● **Material provided**:
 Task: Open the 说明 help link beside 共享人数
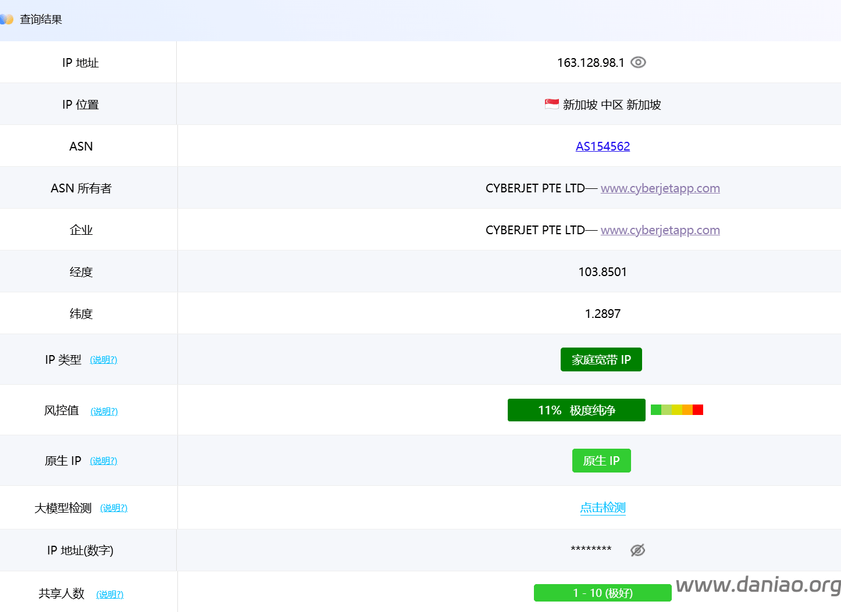109,594
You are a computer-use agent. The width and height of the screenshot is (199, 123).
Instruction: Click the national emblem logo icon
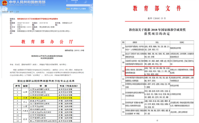(5, 3)
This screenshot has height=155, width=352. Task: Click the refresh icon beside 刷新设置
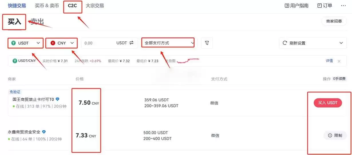pyautogui.click(x=285, y=43)
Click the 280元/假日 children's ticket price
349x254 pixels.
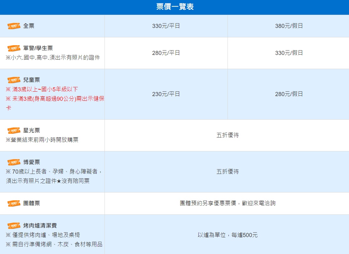pos(288,94)
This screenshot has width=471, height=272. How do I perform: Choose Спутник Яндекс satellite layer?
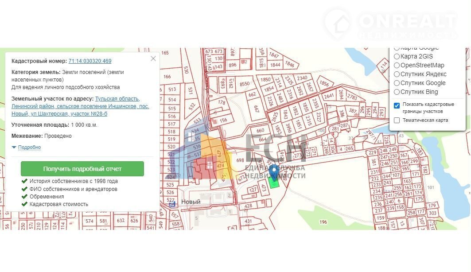(x=397, y=74)
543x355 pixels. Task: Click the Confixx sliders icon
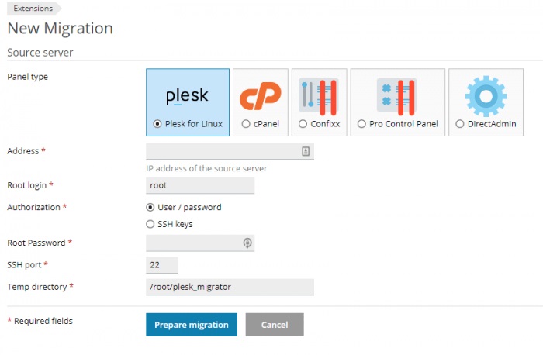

● **Work request**:
The entries are to be copied exactly, and each image is to be omitted.

● **Exercise response**:
 Task: Open the 说明 help link beside 共享人数
109,594
You are a computer-use agent. The width and height of the screenshot is (199, 123).
Instruction: Click the national emblem logo icon
(5, 3)
This screenshot has height=155, width=352. Task: Click the refresh icon beside 刷新设置
pyautogui.click(x=285, y=43)
Click the 280元/假日 children's ticket price
349x254 pixels.
pos(288,94)
This screenshot has width=471, height=272. How do I perform: Choose Спутник Яндекс satellite layer?
(x=397, y=74)
543x355 pixels. Task: Click the Confixx sliders icon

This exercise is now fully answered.